Isu Terkini

Novel Baswedan dan Keraguannya Terhadap Tim Gabungan Bentukan Polri

Ramadhan — Asumsi.co

featured image

Pengusutan kasus penyiraman air keras kepada penyidik senior Komisi Pemberantasan Korupsi (KPK) Novel Baswedan tak jua menemui titik terang. Di awal tahun ini, Polri bahkan sudah membentuk tim gabungan untuk mengusut kasus tersebut. Sayangnya, Novel mengkritik dan meragukan keberadaan tim itu.

Novel pesimistis jika tim tersebut bisa mengungkap pelaku penyiraman air keras terhadap dirinya. Apalagi menurut Novel, tim itu bukanlah Tim Gabungan Pencari Fakta (TGPF) yang diinginkannya.

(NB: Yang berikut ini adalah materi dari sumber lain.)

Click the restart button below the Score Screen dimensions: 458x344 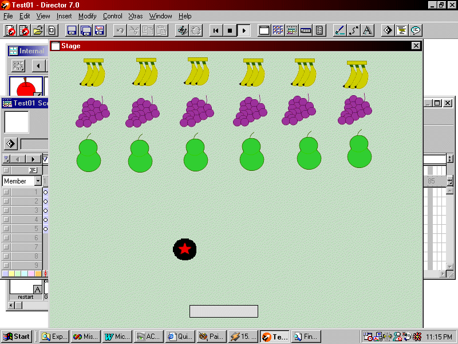tap(25, 297)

Perlu diketahui, Tim gabungan itu dibentuk Kapolri Jenderal Tito Karnavian per 8 Januari 2019.

Dalam komposisi tim tersebut, selain unsur Polri, Tito juga melibatkan lima pegawai KPK yang terdiri dari penyelidik, penyidik dan pengawas internal serta tujuh orang pakar dari berbagai bidang seperti dari LIPI, Setara Institute, Kompolnas, dan Komnas HAM. Meski sudah terbentuk, tim tersebut seperti kurang meyakinkan.

Novel Berharap Ada TGPF Bukan Tim Gabungan

“Kami meminta untuk dibentuk Tim Gabungan Pencari Fakta, bukan tim penyidik dan penyelidik. Bedanya apa dengan tim yang sebelumnya?” gugat Novel di kantornya, Jalan Kuningan Persada, Jakarta Selatan, Selasa, 15 Januari 2019.

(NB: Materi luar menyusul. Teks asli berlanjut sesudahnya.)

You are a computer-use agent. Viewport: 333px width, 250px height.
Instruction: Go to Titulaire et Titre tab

Walaupun meragukan kapasitas tim gabungan Polri tersebut, Novel tetap berniat memberi kesempatan dan menanti hasil kerja tim gabungan yang dipimpin oleh Kapolda Irjen Idham Azis tersebut. “Saya meminta tim ini berkomitmen untuk mengungkap semua serangan kepada KPK sebelumnya,” kata Novel.

“Tentu kita semua akan menilai tim ini bekerja dengan benar atau tidak. Indikatornya adalah ini bisa diungkap dengan benar,” ujarnya.

Baca Juga: Polri Akhirnya Bentuk Tim Gabungan Ungkap Kasus Novel Baswedan

Pasalnya, Novel juga khawatir kalau pembuktian kasus tersebut malah dibebankan kepadanya sebagai korban. Ia pun berharap tim gabungan Polri tersebut tidak hanya sekadar formalitas memenuhi rekomendasi Komnas HAM.

“Sejak kapan ada penyidikan investigasi perkara penyerangan yang beban pembuktian dibebankan pada korban. Sejak kapan teror yang diduga ada aktor intelektualnya tapi dimulai dari motif dulu. Di dunia rasanya tidak ada,” kata Novel.

Soal TGPF yang diharapkan Novel, Polri melalui Kepala Divisi Hubungan Masyarakat (Kadiv Humas) Irjen M Iqbal memberikan tanggapan. Irjen M Iqbal mengatakan bahwa TGPF tidak diperlukan lagi karena tim gabungan itu lebih teknis.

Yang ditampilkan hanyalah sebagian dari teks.